Kajian teologis lebih
lengkap bisa dipelajari melalui penelaahan terhadap beberapa buku dan khotbah
Erastus Sabdono, serta tanggapannya bawah ini:
A. Sabdono, Erastus. Roh
Kudus. Jakarta: Rehobot Literatur: 2018.
1. Sabdono mengatakan bahwa
Roh Kudus bisa dikatakan sebagai Pribadi ketiga secara relatif. Kalau Roh Allah
atau Roh Kudus bisa dikatakan mutlak sebagai Pribadi Ketiga, maka penjelasan
mengenai Allah yang Esa menjadi sangat sulit dan kacau (hal. 15). Roh Kudus
dipahami tidak terpisah dari Bapa.
Tanggapan: Tidak demikian
menurut kesaksian Alkitab dan Bapa-bapa Gereja. Bapa, Anak dan Roh Kudus adalah
satu substansi/hakekat (ousia) dan adalah tiga pribadi yang setara (hypostasis)

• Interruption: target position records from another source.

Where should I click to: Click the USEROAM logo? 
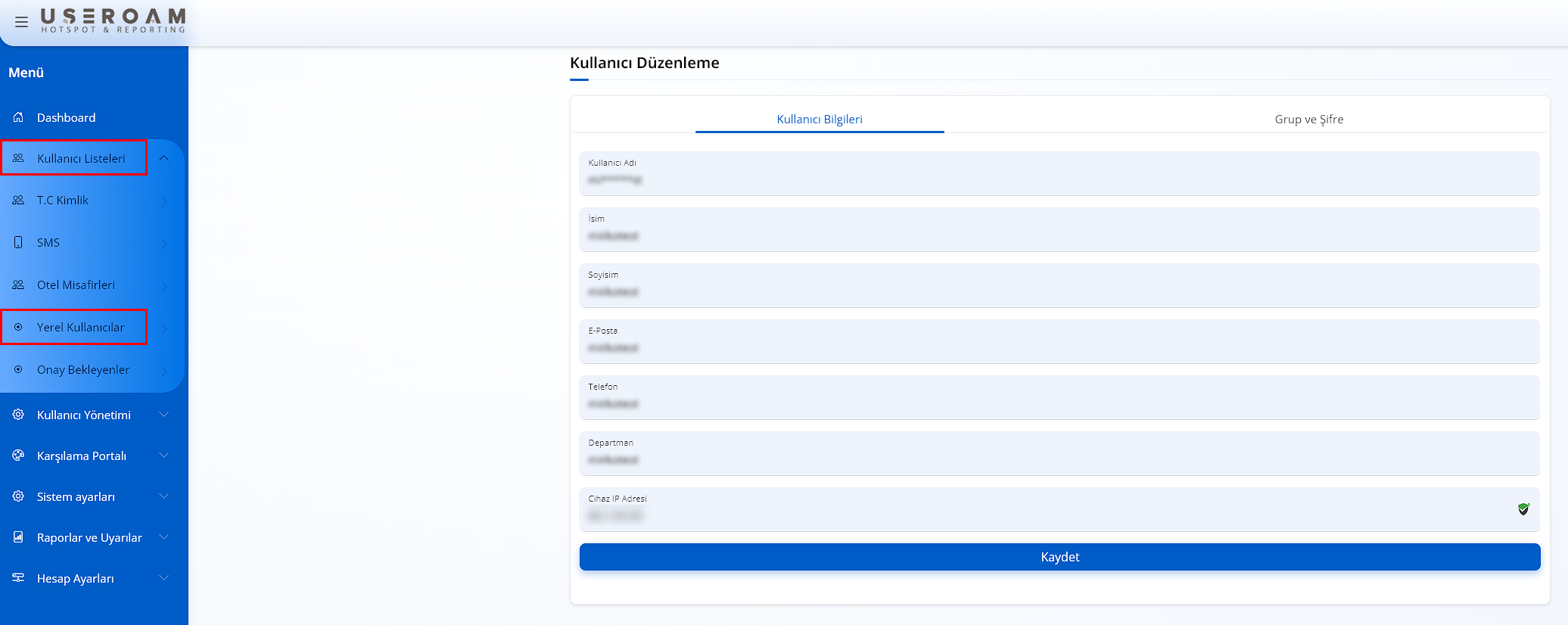tap(113, 20)
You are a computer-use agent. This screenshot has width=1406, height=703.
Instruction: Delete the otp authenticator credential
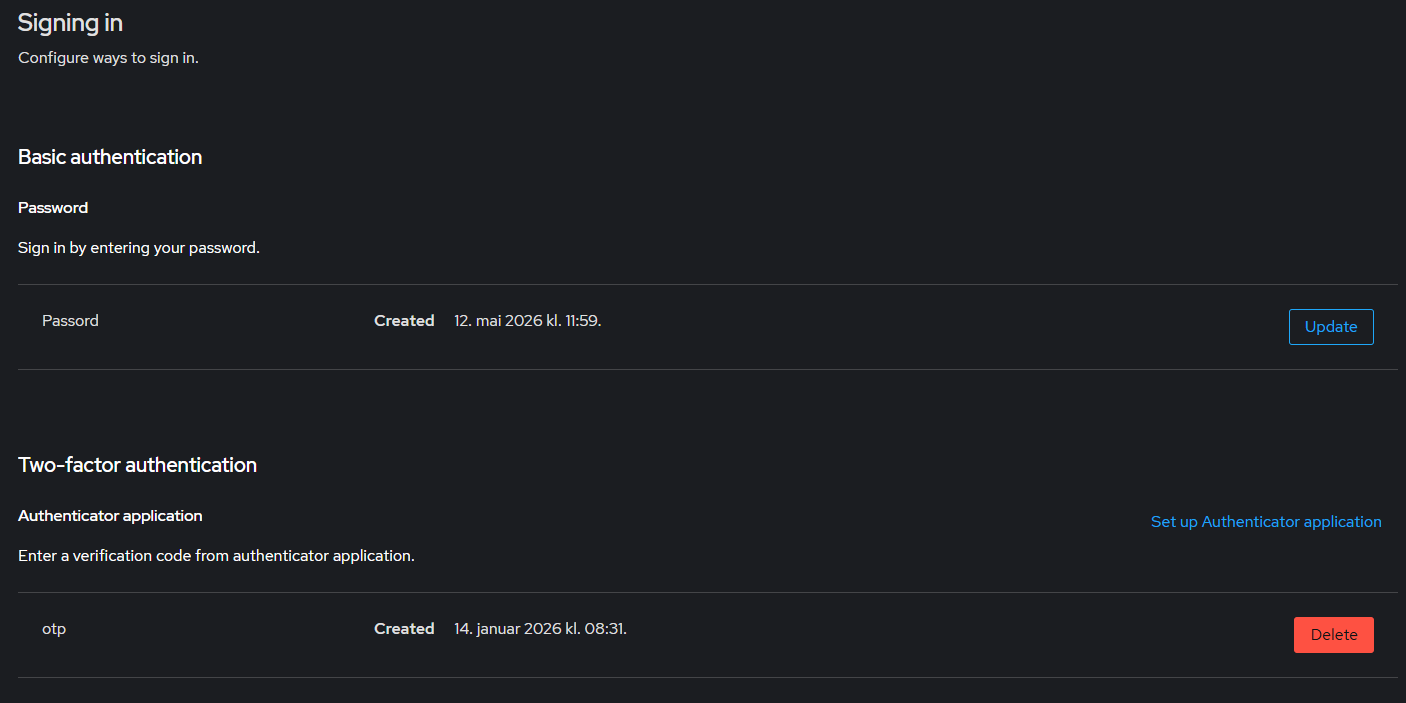[1333, 635]
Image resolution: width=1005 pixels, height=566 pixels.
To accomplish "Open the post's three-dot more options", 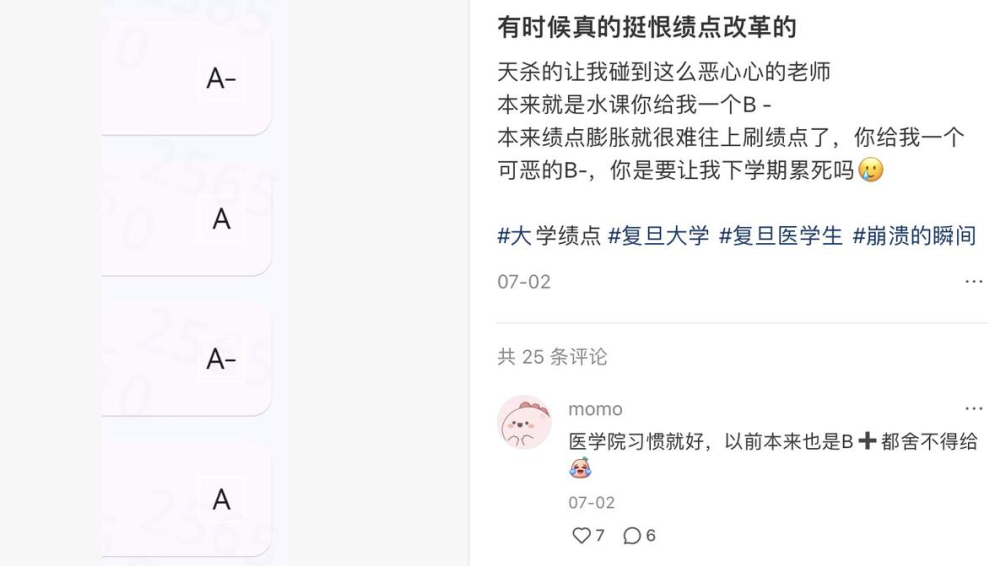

(J.N.D. Kelly, Early Christian Doctrines, London: A & C Black, 1965, hal
.88). Roh Kudus adalah Pribadi ketiga Allah yang mutlak dan bukan relatif.
2. Saat Tuhan Yesus menjadi
manusia, Ia memiliki risiko kemungkinan terpisah dari Allah Bapa selamanya.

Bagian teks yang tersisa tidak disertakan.